Thanks to your support, $3 million has been allocated to 11 new world-class research projects in Victoria this year.
Each researcher is passionate about saving lives and improving the health of cancer survivors.
We only accept the best of the best applications – Cancer Council works in partnership with the National Health and Medical Research Council every year to conduct a rigorous peer-review process of all projects.
These research projects make up a fraction of over $20 million which is invested into cancer research every year because of our supporters, so thank you.
Prof Robin Anderson
Prof Robin Anderson
Olivia Newton-John Cancer Centre Research Institute | 2019–2021 | Breast cancer
This study aims to reduce the likelihood of breast cancer spreading to other areas of the body.
"I am in the demographic that is most likely to develop breast cancer and have friends and family living with or having died from this disease.” – Prof Anderson
Dr James Dowty
University of Melbourne | 2019–2020 | Colon cancer
This study applies a new statistical method of searching DNA ‘marks’ (currently used in breast cancer) to understand the hereditary risk of colon cancer.
“It is very morally satisfying to contribute to the global fight against cancer in a way that will benefit future cancer patients.” – Dr Dowty
Prof. Thomas Gebhardt
University of Melbourne | 2019–2021 | Skin cancer
Professor Gebhardt's study will enhance our understanding of how to harness our immune system to fight melanoma.
“I feel that we are only a very few steps away from making immunotherapies even more efficacious and safer." – Prof. Gebhardt
Dr Simon Keam
Dr Simon Keam
Peter MacCallum Cancer Centre | 2019–2021 | Prostate cancer
This study on prostate cancer will improve radiation therapy by understanding why some patients develop a resistance to it.

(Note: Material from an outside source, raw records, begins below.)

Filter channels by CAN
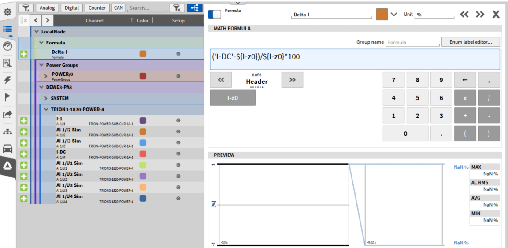508x248 pixels. 118,8
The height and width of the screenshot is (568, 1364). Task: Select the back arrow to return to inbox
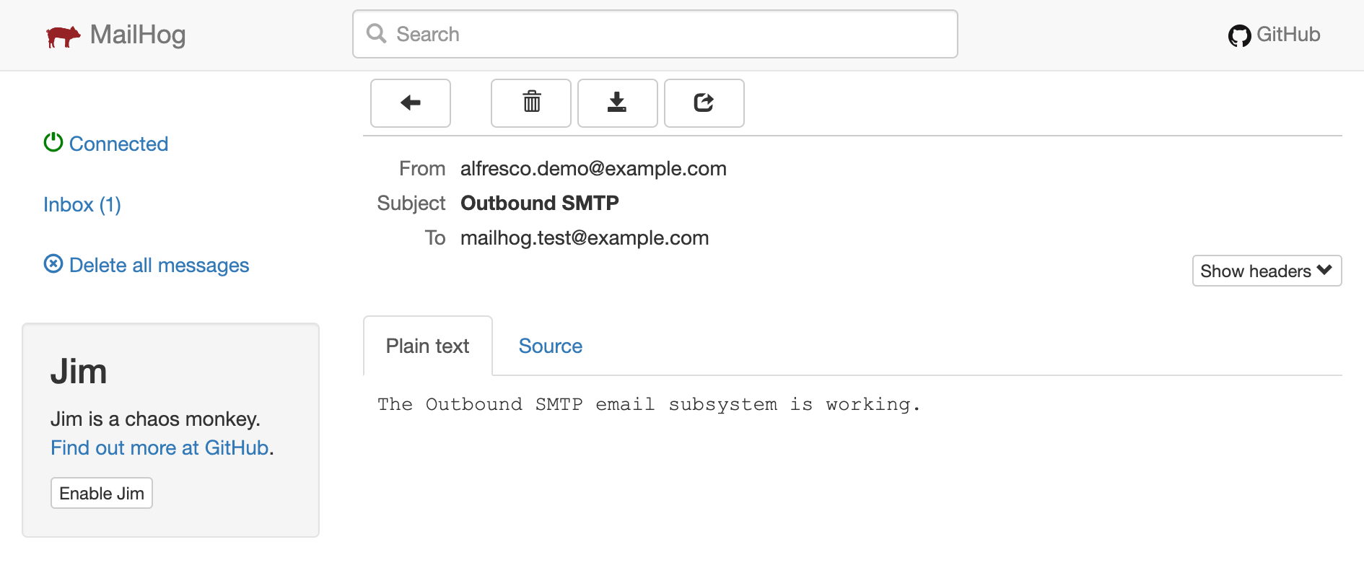click(x=410, y=103)
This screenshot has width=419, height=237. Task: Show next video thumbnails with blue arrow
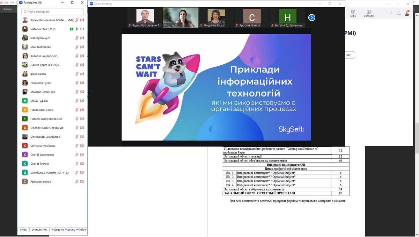[x=312, y=17]
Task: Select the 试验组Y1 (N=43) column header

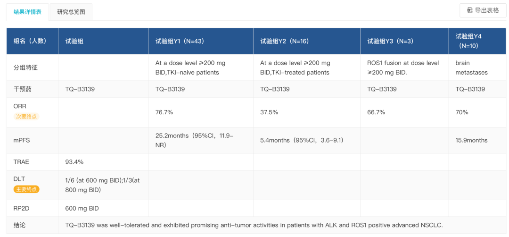Action: point(201,41)
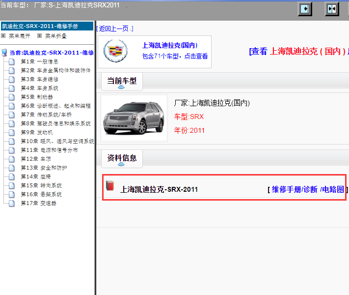Click the silver SRX car thumbnail
Viewport: 349px width, 295px height.
[x=134, y=118]
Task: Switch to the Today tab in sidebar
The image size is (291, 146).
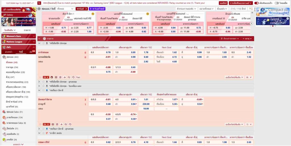Action: [x=21, y=52]
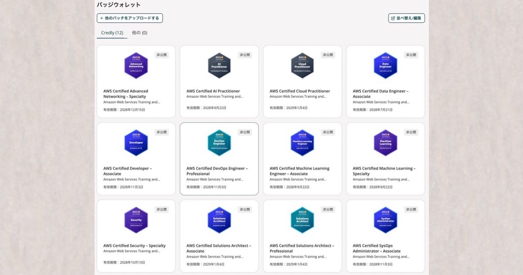Switch to the Credly (12) tab

click(112, 33)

“Eliminating the source of pain, distress, and needless loss is at the heart of why I undertake cancer research.” – Dr Keam
Prof. Matt Watt
University of Melbourne | 2019-2021 | Prostate cancer
Professor Watt is further investigating prostate cancer treatments which slow tumour progression and improve patients' prognosis.
“Given my expertise in metabolism and experience in research, I feel compelled to find ways to slow this disease.” – Prof. Watt
Prof. Louise Purton
St Vincent's Institute of Medical Research | 2019-2021 | Leukaemia
This project is an initial study of specific drugs that show promise for treating myelodysplastic syndromes (MDS), which can lead to leukaemia.
“There is a need to identify better treatments for patients with MDS to provide them with a chance for a cure.” – Prof. Purton
Prof. John Mariadason
Olivia Newton-John Cancer Centre Research Institute | 2019-2021 | Bowel cancer
Professor Mariadson is building on previous studies of how some bowel cancer cells grow and spread, in order to develop a new treatment.
“My motivation is to use my knowledge and experience to reduce the suffering of cancer patients by developing new, meaningful treatments.” – Prof. Mariadason
Investing in low survival cancers
Dr Lorraine O'Reilly
Dr Lorraine O’Reilly
Walter and Eliza Hall Institute of Medical Research | 2019-2021 | Stomach cancer
This study looks at improving a therapy for stomach cancer by addressing its severe side-effects.
“I have had many family members succumb to cancer and related diseases. Most influential was the death of my cousin at the age of 16.” – Dr O'Reilly
Prof. Andrew Scott
La Trobe University | 2019-2020 | Brain cancer
Professor Scott's project aims to adapt an existing brain cancer treatment so it will also enhance patients' immune systems.
“New therapies for brain cancer are urgently required, due to the lack of treatment options and poor outcomes for many patients.” – Prof. Scott
Prof. Neil O'Brien-Simpson
University of Melbourne | 2019-2021 | Oral and oesophageal cancers
This project aims to improve vaccines for oral and oesophageal cancers, and in the process, could further our understanding of all cancer vaccines.
“I have, like many people, had direct experiences with cancer; family members have survived, died or are currently undergoing treatment.” – Prof. O'Brien-Simpson
Dr Lev Kats
University of Melbourne | 2019-2021 | Acute Myeloid Leukaemia
Dr Kats' study attempts to find more effective therapies for targeting Acute Myeloid Leukaemia by building on previous studies.
“My goal in the long term is to make significant contributions that will be of benefit to public health in Australia and worldwide.” – Dr Kats
Three additional projects have just been announced to find better treatments for lung, gastric and oesophageal cancers. The Victorian government will fund these as part of our Forgotten Cancers Program.